▶ **Aim of the task**: Once the images are set aside, print the remaining lines below exactly.

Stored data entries
_ _ _ _

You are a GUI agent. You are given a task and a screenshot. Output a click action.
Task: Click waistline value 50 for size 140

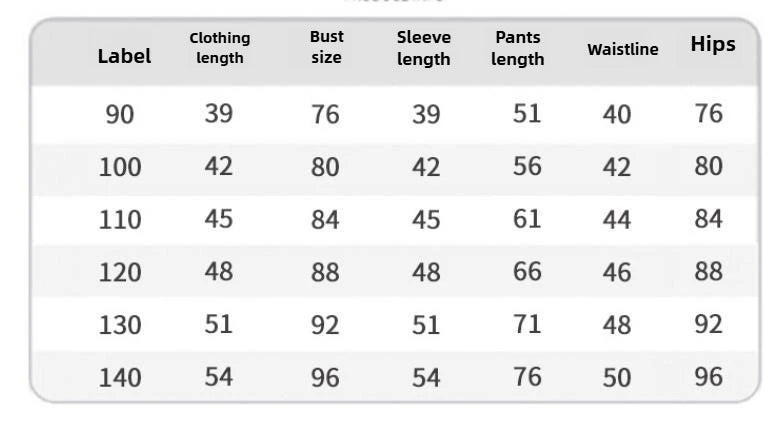pyautogui.click(x=617, y=378)
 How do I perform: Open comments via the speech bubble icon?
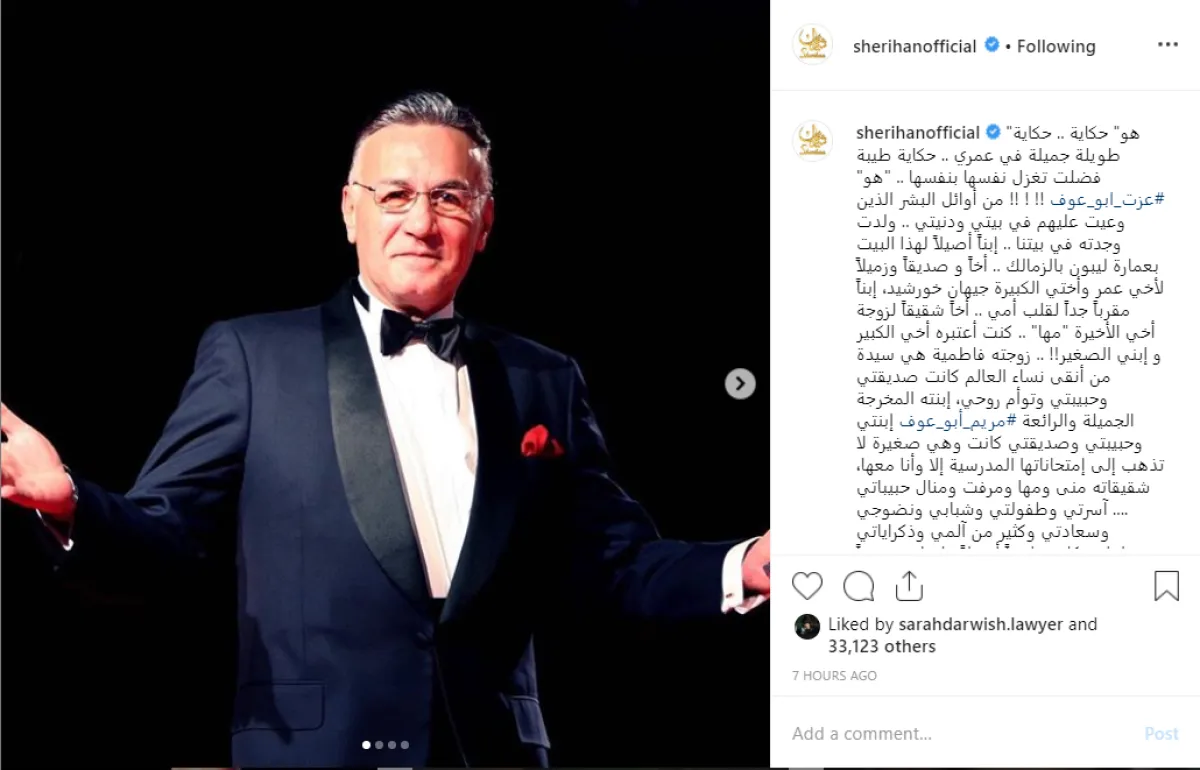[859, 586]
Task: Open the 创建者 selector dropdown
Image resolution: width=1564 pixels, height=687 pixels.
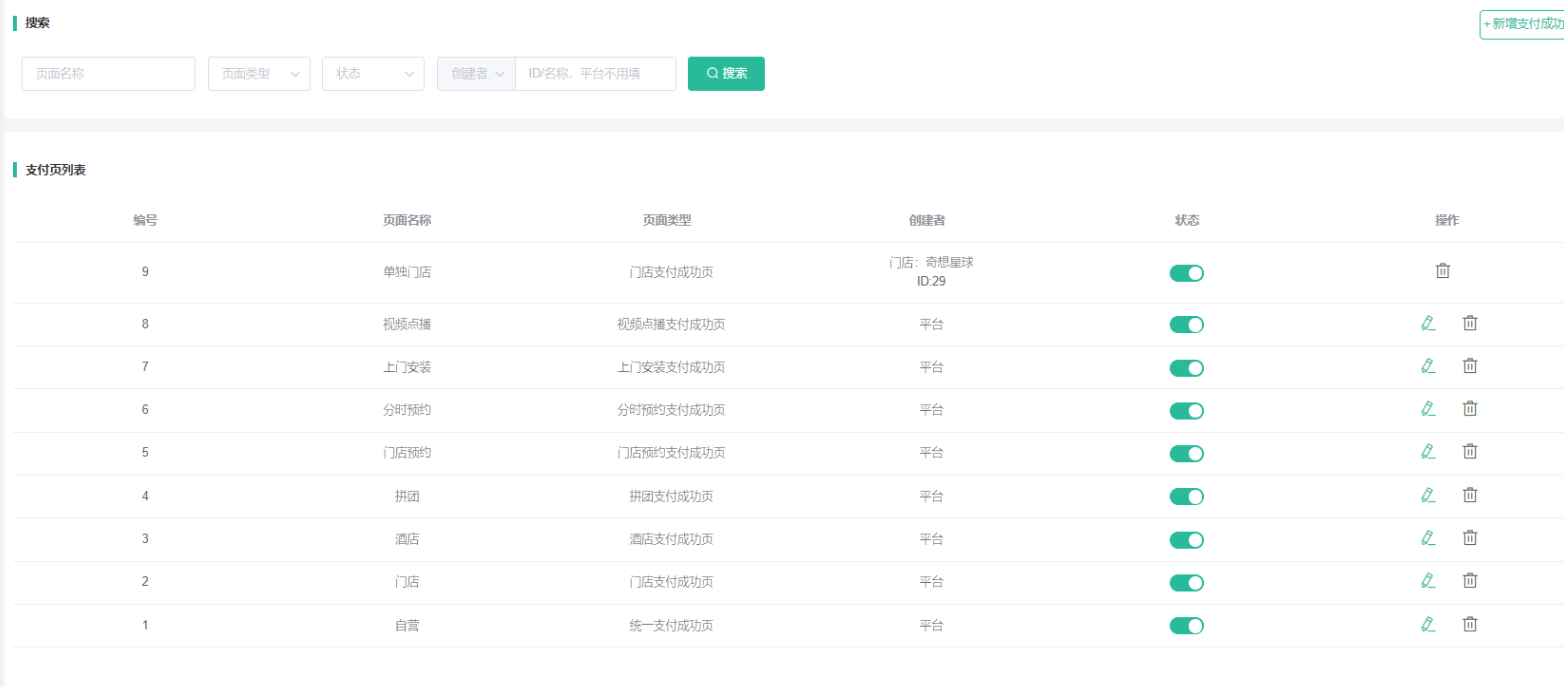Action: pos(476,74)
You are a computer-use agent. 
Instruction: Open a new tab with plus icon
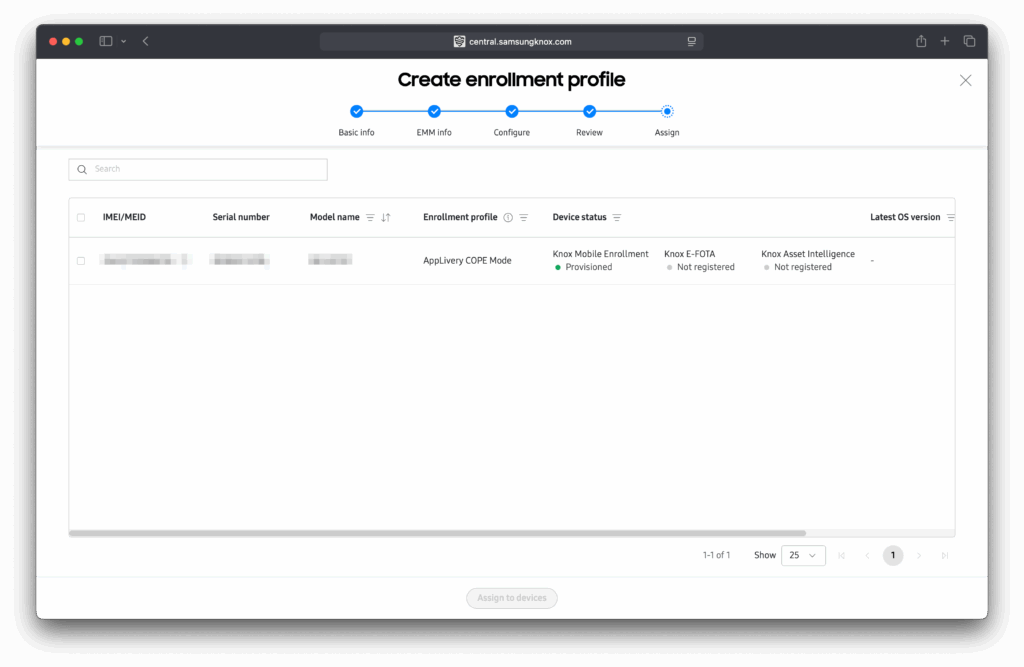pyautogui.click(x=945, y=41)
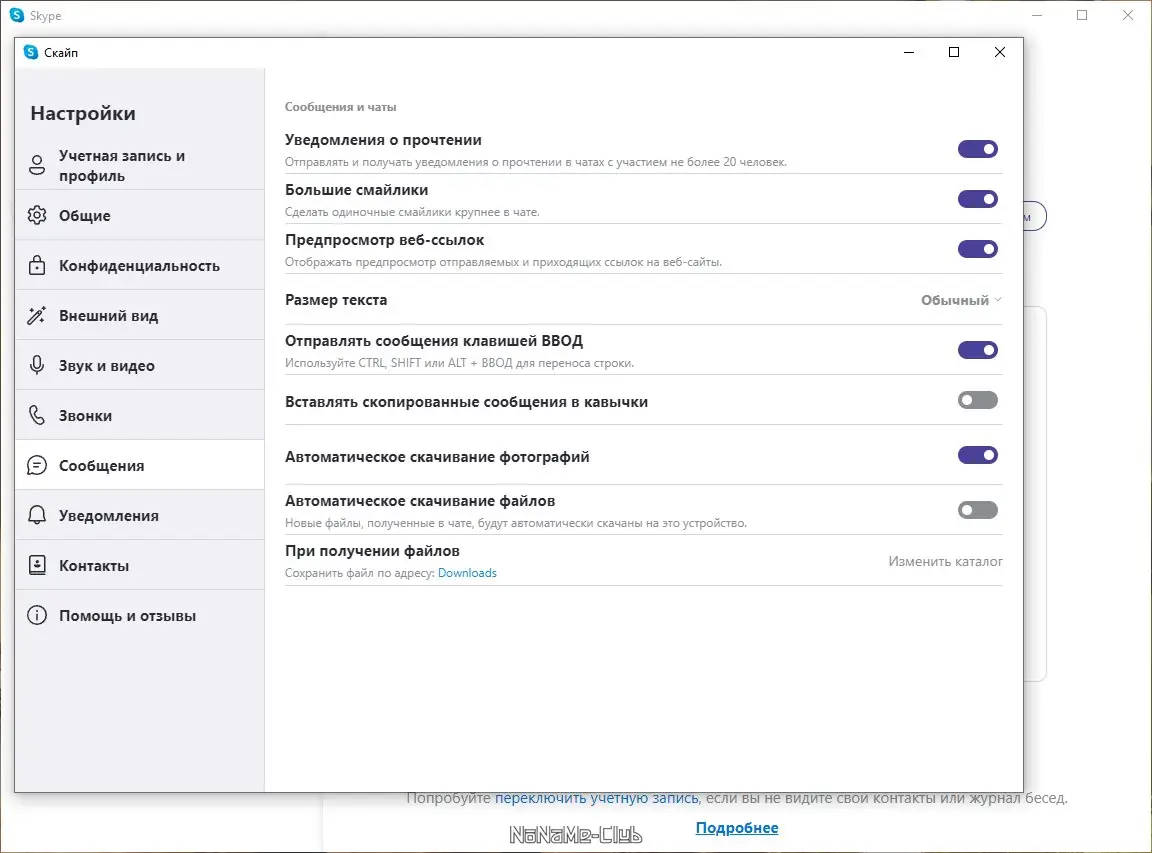Enable Вставлять скопированные сообщения в кавычки

coord(977,399)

_ _ _ _

▶ **Task response**:
You are a GUI agent. You are given a task and a screenshot. Output a click action.
Task: Click waistline value 50 for size 140

pyautogui.click(x=617, y=378)
 How do I perform: Open comments via the speech bubble icon?
[859, 586]
Task: Open the 创建者 selector dropdown
Image resolution: width=1564 pixels, height=687 pixels.
Action: pos(476,74)
You are a computer-use agent. 
Instruction: Open a new tab with plus icon
pyautogui.click(x=945, y=41)
Enable Вставлять скопированные сообщения в кавычки

coord(977,399)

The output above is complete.